Dishonourable Liberals keep turning on Israel

By Conrad Black

The two principal foreign and strategic crises of this year, Ukraine and Israel, the federal government has a defensible record on the first but not on the second. In both cases it appears to be motivated entirely by domestic political equations without a glance at strategic requirements, let alone the course of national honour. For a country where Prime Ministers Chrétien, Harper, and Justin Trudeau have allowed our military capabilities to atrophy so badly that the chief assurance of our national security is to keep the telephone number of the Pentagon constantly at hand when we need the Americans to protect us, this government’s policy toward the Gaza war, in addition to being completely mistaken, is also extremely pompous. (Paul Martin wanted to explore the possibilities of Canada taking responsibility for its own defense, but his government was defeated before he could get to grips with this issue; the fact that he even thought of it should not be forgotten.)

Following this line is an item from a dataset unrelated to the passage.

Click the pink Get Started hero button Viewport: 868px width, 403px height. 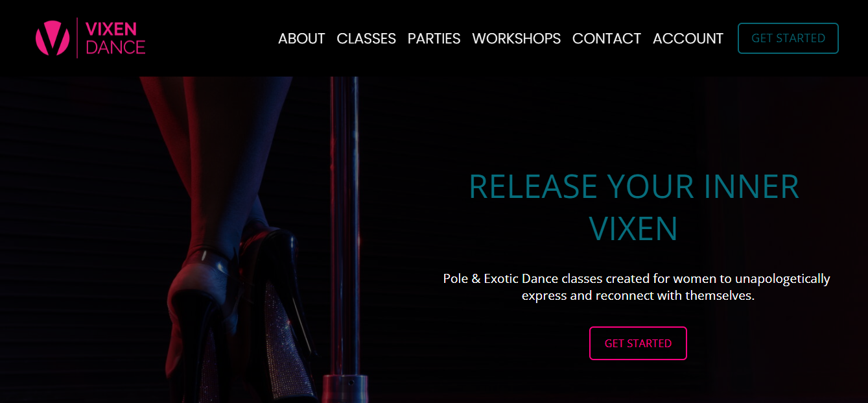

It is the usual pious and cowardly humbug that causes Ottawa to announce it is suspending the sales of some non-lethal military equipment to Israel because it has the effrontery to opine that the Israeli Defense forces are insufficiently protective of the lives of civilian Palestinians in Gaza. But it is breathtaking that Canada should include in this practically irrelevant step an embargo on some equipment to the United States that it suspects the Americans might pass on to Israel. This initiative is a trifecta of fatuous error. First, it is clear from thoroughly available evidence that Israel has achieved an unprecedentedly low ratio of civilian to authentic military casualties for modern urban counter-guerrilla warfare. This is especially difficult as the enemy in this case, Hamas, proudly states that civilian casualties are useful to its propaganda campaign (which has brainwashed our foreign policy-makers), and which habitually embeds its terrorist cadres in and near schools, hospitals, and places of worship to incite as much collateral damage on its own population as possible.
Second, it departs completely from any real concept of the nature of war. The invasion of Israel on October 7 and the slaughter of more than a thousand Israeli, mostly civilians, was intended and received as an act of war. Wars are not fought by dropping pamphlets or posturing with trivial gestures. As General Douglas MacArthur famously said during the Korean War, “In war there is no substitute for victory.” This is particularly the case in the current war in Gaza as Hamas has made it clear that it will never accept the right of Israel to exist as a Jewish state. As long as that condition prevails, there can be no peace and Israel’s pledge to exterminate Hamas as a terrorist force enables it accurately to be described in the Wilsonian phrase: ”a war to end war.” Canada’s government is engaged in a contemptible assertion of moral relativism between the heroic and democratic state of the long wronged Jewish people and a ragtag of vicious terrorists happy to be the cannon fodder of the principal terrorism-promoting state in the world — the primitive racist totalitarian theocracy of Iran.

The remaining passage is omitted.